Com direção da húngara Ildiko Enyedi, Corpo e alma conta a história de dois personagens que trabalham em um matadouro bovino e acabam se apaixonando. Mas, a forma não é, de longe, aquela genérica que estamos acostumados a ver em filmes do gênero. A obra faz uso de algumas imagens de animais que servem como metáforas para a narrativa. O boi, claro, é mostrado em algumas cenas de abatimento, além de sua industrialização e o cervo, em contraponto, sempre é mostrado em cenas de liberdade, correndo pela floresta.
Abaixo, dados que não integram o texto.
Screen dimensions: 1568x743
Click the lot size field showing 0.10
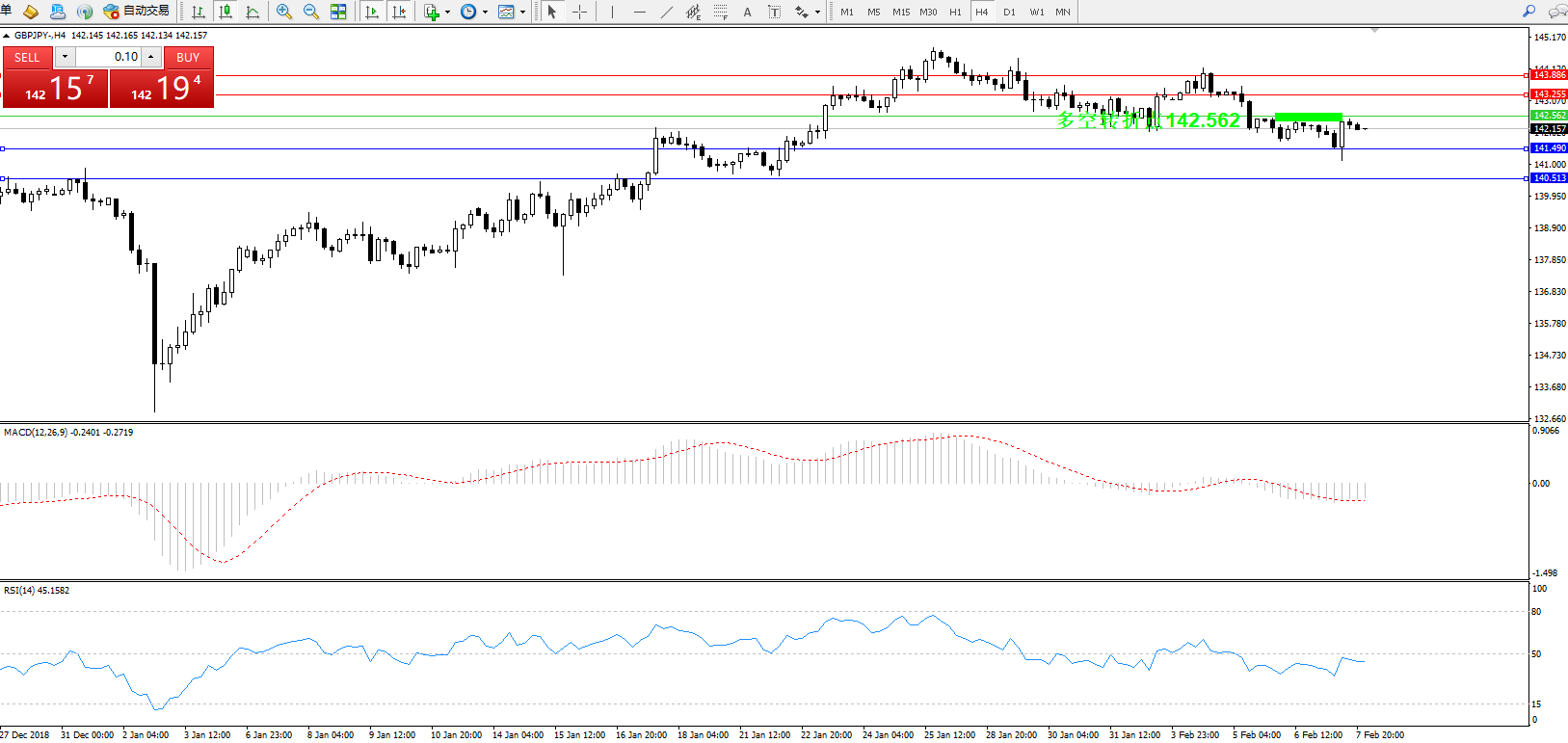109,58
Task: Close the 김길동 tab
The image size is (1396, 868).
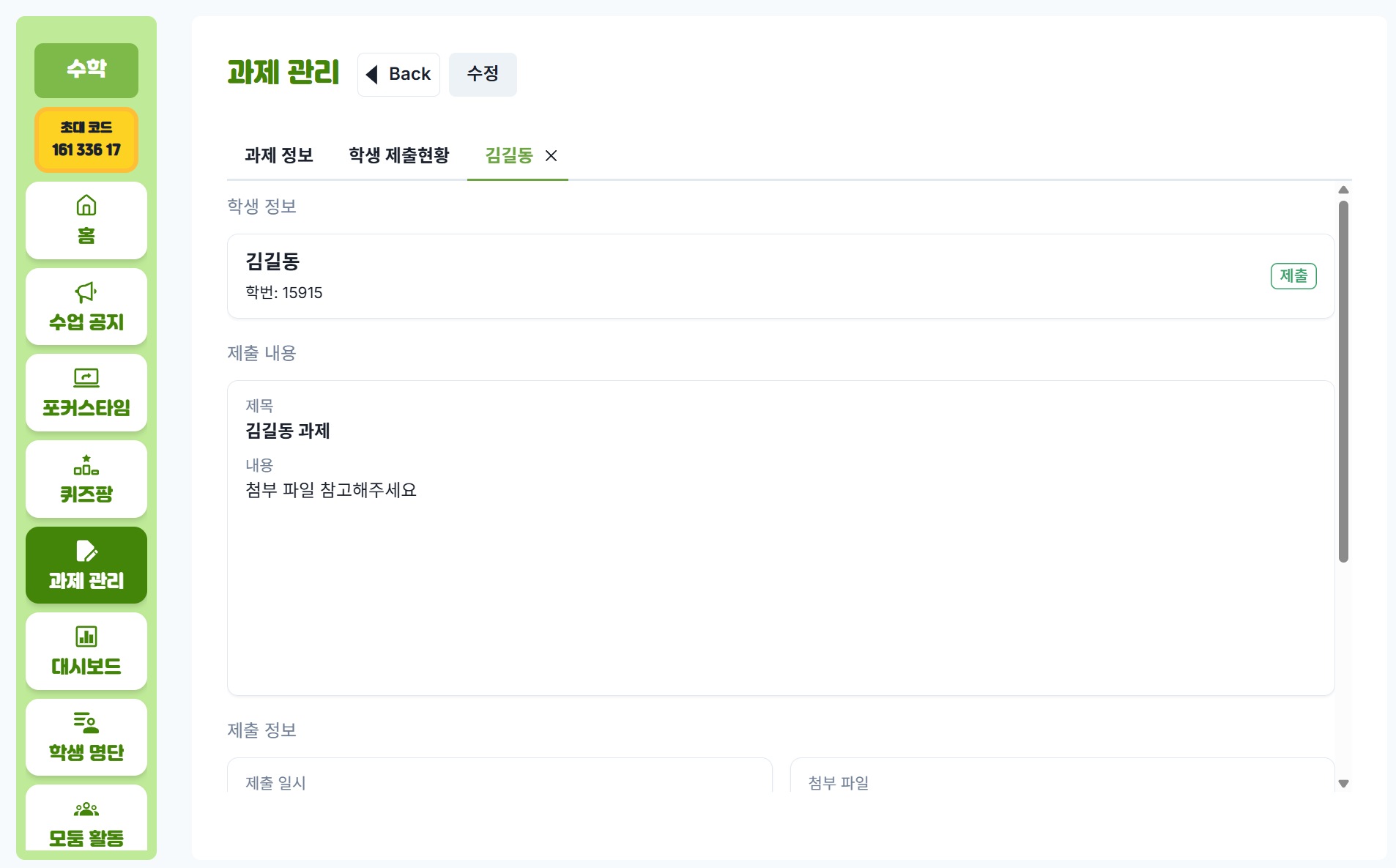Action: coord(552,156)
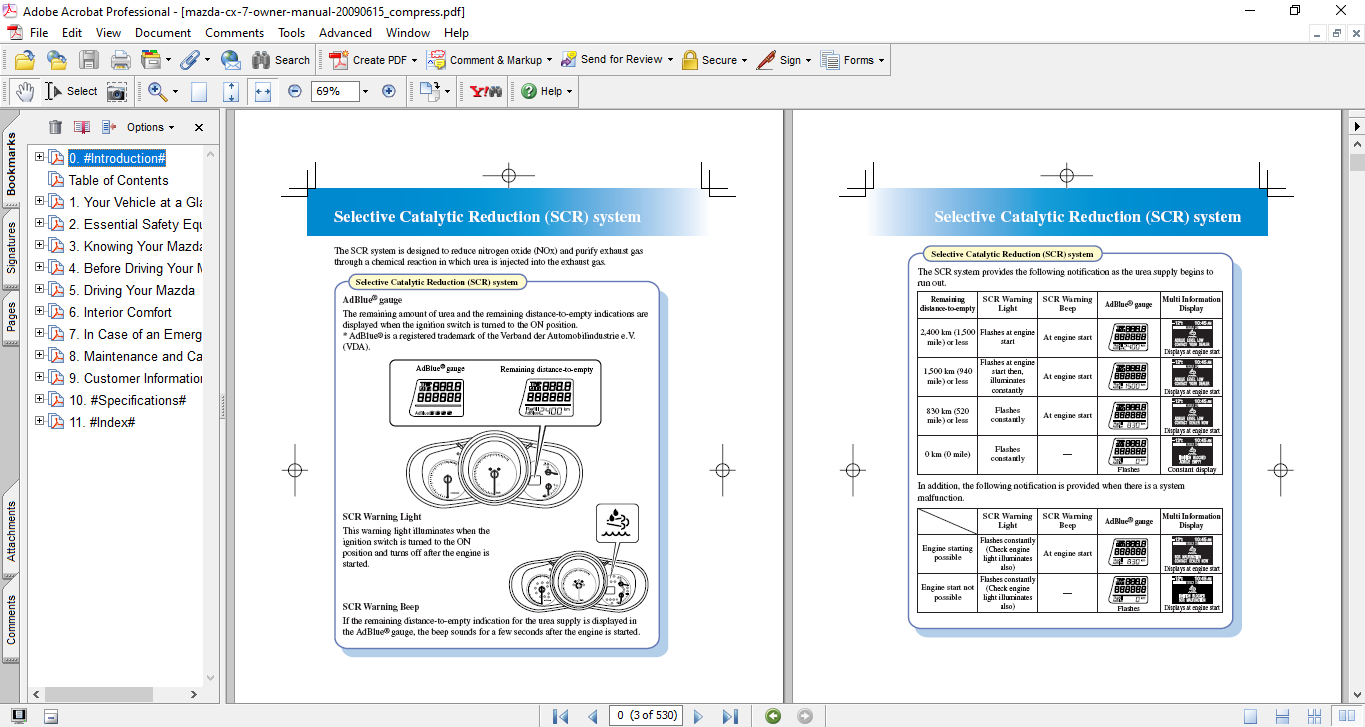
Task: Click the Fit Width page icon
Action: point(263,92)
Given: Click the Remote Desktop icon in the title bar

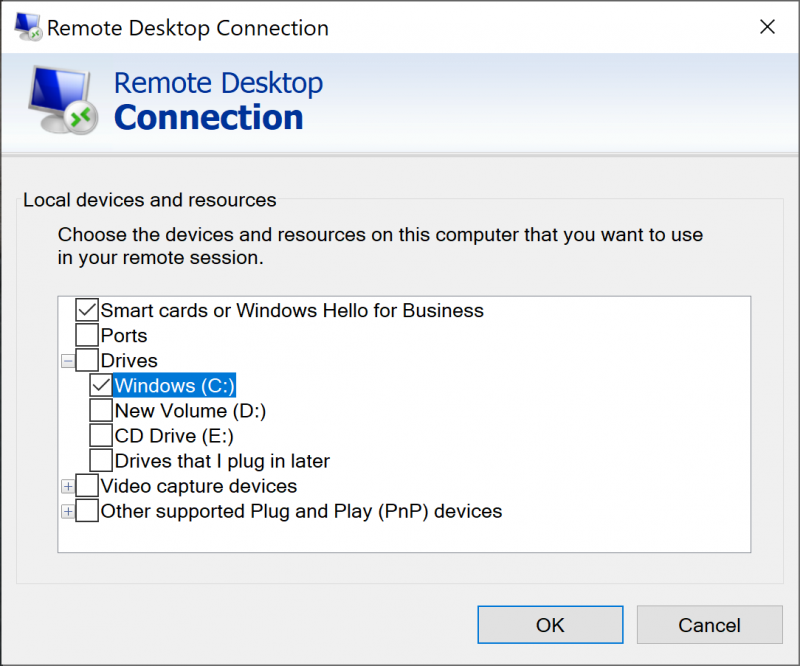Looking at the screenshot, I should (x=26, y=27).
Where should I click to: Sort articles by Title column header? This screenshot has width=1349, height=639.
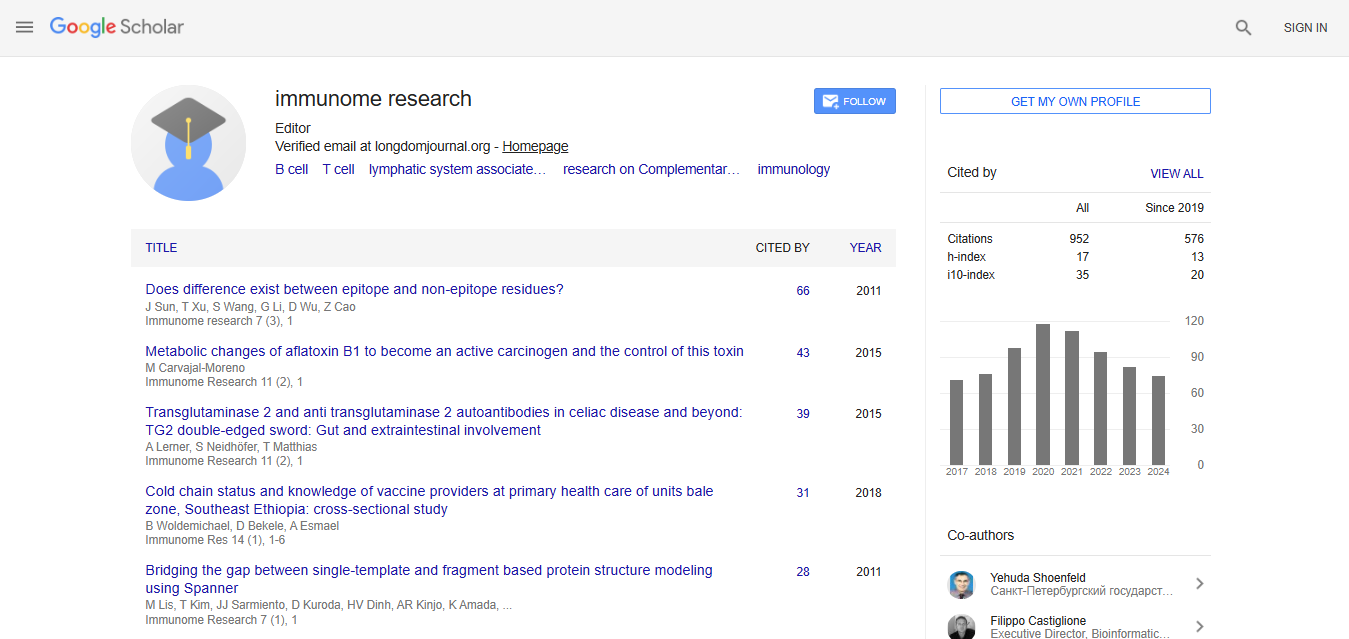(x=161, y=248)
Os protagonistas são Endré (Géza Morcsányi), o diretor financeiro da empresa que, na casa dos sessenta anos, tem um braço paralisado e se mostra sempre calmo, compreensivo, mantendo um ótimo relacionamento com os colegas e Mariá (Alexandra Borbélv) é muito introspectiva, com trejeitos quase robóticos, fria e que não demora muito para virar motivo de piada entre os demais funcionários.

Após um incidente na empresa, Endré e os demais funcionários são obrigados a fazer  uma “vistoria psicológica”, para tentar identificar quem roubou um estimulante sexual dos animais e, a partir daí, ficamos sabendo que os dois protagonistas tem os mesmos sonhos recorrentes um com o outro, noite após noite, mesmo sem terem nenhum convívio fora do ambiente de trabalho. Isso leva a algumas interpretações, desde a vida vivida em sonhos, desejos inconscientes ou até mesmo projeção de algo escondido entre eles. Esses sonhos tem papel fundamental na trama uma vez que são usados como estratégia narrativa para sabermos mais sobre cada personagem.

Mesmo com alguns problemas de ritmo, a narrativa funciona muito bem, fazendo o espectador conhecer ainda mais os personagens e seus dramas e, nesse ponto, é interessante ressaltar que quase todas as cenas nas quais estão juntos, os dois estão aparentemente felizes, o que não acontece quando são mostrados sozinhos.

Durante essa apresentação desapressada dos personagens, conhecemos o sério problema de conviver em sociedade que acomete Mariá, que faz tratamento ainda com o mesmo psicólogo desde a infância e que, por duas vezes, sugere que ela converse com um profissional que atenda adultos. A solidão construída para os dois sufoca o espectador a ponto de nos fazer realmente torcer para que fiquem juntos.

O filme aborda ainda temas como depressão, síndrome do pânico, TOC e ansiedade. Em uma tentativa de se livrar desses transtornos, Mariá chega a tentar suicídio após um desentendimento com Endré. Da mesma forma, em uma metáfora de “acordar” do sonho que já não traz mais alegria e sim tristeza, Endré também cogita tirar a própria vida.

Outro ponto sincero da obra é que ela não busca uma fórmula magica para apresentar ao público um casal feliz no desfecho, o que fica bem evidente na cena em que os dois se envolvem em uma relação sexual porém, Mariá continua imóvel, parecendo não estar gostando, apesar de estar feliz por estar ao lado da pessoa que ama. Endré, por sua vez, sabe como ela é e, o mais bonito disso é que ele não tenta mudá-la e também se mostra feliz por estar ao lado dela. Depois disso, os sonhos acabam.

Devo acrescentar que, em certos momentos, há uma perda de ritmo, além de algumas subtramas de personagens secundários que não acrescentam absolutamente nada para a narrativa. A fotografia é muito bonita, especialmente nos momentos em que ilustra os sonhos dos personagens, alterando entre a palheta cinza em algumas cenas com outras bem coloridas.

O filme é sensível, honesto, forte, pesado e até mesmo engraçado. Uma excelente opção para sairmos um pouco das produções hollywoodianas e apreciar a riqueza do cinema europeu.